Urban commons re-emerge in Le Grand Jeu
Can we have in-depth discussions about our political and economic system by rolling the dice? Can we reclaim the city while playing? Is it possible to shape our utopias using colourful play-dough? In the fifth edition of Common play with us, we put the exciting game Le Grand Jeu to the test.
Public space – why does it matter?
Recall the smell of a fresh stroopwafel made in the street, the park where you played with your friends, the food market that served as an agora for the neighbours. It is clear that public space provides shape, life, smells and colour to our collective memories. Nowadays, the public essence of urban space is being wiped away as a consequence of mass tourism, consumption and gentrification, amongst other factors. In addition, citizens barely get asked how they visualise the future of their neighbourhoods. Public space is simply not very much on top of mind for most people, however profound its functions.
Poetry might help. In the poem 'Joves en la nit' (Young in the night), the poet Joan Margarit ponders the public space transformations that took place in Barcelona. He points out that he does not feel nostalgic of his youth in Barcelona but rather of the urban landscape changes that transformed the city so fast. Re-reading his poem I ask myself how can we reclaim the city and put the power of transforming the public space in the citizens’ hands.
Participatory games to reclaim the city
Maybe even more than poetry, gaming could contribute to the appreciation of, and deliberation on, public space. The journalist Cristina Sáez finds that a wide range of playful interventions is happening in many cities to reclaim the city while playing. They are carried out with different specific purposes, including taking ownership of the public space, promoting civic behaviour or just reminding adults that play and having fun is not just for kids. The researcher and urban designer Delaram Ashtari and the Assistant Professor in New Media Studies of the Utrecht University Michiel de Lange delved into the mechanics, dynamics and aesthetics of games. During their research, they highlighted many relations between some aspects of playing and citizenship. Games can expand expression and communication skills, increase civic knowledge, build lateral trust and collective reflection, promote creativity or provide new spaces for practicing citizenship. They also defend that some mechanics, dynamics or aesthetics of games can be a tool to strength citizen engagement and provide a new space to take action. They propose the notion of ‘playful citizenship’ – a term already introduced by Rene Glas – as a new civic engagement style in urban planning. The Dutch game Redesire could be an example of this type of citizen participation. Redesire will be explored in the sixth edition of Common play with us.

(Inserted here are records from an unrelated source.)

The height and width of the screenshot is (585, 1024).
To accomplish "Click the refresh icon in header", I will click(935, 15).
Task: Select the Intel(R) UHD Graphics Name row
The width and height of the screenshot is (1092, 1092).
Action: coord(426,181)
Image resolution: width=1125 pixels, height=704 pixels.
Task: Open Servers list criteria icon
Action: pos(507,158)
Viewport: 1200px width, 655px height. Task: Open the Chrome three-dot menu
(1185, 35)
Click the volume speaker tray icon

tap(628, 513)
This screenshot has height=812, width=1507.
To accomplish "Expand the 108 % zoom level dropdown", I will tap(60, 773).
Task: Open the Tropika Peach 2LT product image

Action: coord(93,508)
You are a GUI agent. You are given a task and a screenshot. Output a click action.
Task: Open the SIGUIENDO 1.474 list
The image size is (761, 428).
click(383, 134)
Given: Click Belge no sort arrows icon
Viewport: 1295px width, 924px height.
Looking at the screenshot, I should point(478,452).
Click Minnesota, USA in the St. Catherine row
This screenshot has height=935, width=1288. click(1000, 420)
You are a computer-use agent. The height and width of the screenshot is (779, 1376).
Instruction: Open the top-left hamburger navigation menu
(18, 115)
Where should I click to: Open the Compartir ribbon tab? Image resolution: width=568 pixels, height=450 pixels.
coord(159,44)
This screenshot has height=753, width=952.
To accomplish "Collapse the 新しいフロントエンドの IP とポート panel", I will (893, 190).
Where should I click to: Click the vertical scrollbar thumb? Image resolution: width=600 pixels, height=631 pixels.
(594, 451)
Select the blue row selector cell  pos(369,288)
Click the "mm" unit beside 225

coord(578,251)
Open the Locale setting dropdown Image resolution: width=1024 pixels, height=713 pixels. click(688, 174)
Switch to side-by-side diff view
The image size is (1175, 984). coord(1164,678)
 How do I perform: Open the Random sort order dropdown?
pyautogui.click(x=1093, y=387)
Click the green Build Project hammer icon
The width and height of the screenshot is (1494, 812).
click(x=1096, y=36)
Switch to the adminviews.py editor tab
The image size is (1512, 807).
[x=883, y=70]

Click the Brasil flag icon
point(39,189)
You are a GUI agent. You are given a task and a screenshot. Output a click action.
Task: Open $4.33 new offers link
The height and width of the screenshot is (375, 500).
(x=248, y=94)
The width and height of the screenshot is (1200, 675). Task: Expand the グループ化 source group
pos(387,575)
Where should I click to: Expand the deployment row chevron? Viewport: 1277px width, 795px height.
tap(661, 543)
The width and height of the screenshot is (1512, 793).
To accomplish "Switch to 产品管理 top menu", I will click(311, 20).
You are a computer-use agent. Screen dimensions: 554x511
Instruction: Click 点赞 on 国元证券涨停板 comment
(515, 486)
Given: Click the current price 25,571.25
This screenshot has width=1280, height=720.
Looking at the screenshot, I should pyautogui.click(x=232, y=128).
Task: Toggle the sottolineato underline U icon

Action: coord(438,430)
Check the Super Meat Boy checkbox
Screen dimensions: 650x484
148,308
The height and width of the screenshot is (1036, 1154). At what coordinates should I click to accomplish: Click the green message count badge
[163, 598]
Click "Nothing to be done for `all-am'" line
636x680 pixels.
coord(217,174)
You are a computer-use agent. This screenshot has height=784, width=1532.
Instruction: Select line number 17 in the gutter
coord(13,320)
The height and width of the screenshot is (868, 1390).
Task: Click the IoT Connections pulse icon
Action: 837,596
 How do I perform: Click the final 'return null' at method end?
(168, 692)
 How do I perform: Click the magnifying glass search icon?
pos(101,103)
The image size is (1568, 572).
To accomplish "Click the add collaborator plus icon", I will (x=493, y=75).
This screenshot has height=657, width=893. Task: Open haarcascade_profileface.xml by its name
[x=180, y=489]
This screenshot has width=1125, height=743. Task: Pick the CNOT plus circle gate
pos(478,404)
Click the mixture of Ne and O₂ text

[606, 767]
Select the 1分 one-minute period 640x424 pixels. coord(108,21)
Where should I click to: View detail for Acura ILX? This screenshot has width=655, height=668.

In the fifth edition of our monthly game night for the commons, we play-tested and analysed Le Grand Jeu, which gave the opportunity to build and transform systems and cities with our hands. As Michiel de Lange put forward in his talk at Pakhuis de Zwijger, games don’t offer solutions to city problems so much as create a context that let people come up with ideas to address systemic problems. Le Grand Jeu is a good example of this. This game was co-designed in 2016 by an expert group of artists, engineers, designers and activists lead by Federico Bonelli. The aim of the game is to design a tool which allows us to describe the future of our society, and to craft and discuss it in a positive way. Playing Le Grand Jeu, people can assess and narrate new scenarios for public spaces. Thus, the game can engage players into scoping an imaginary city and promote multi-stakeholder modes of city making. I would like to reflect about four ideas that came to my mind while playing the game.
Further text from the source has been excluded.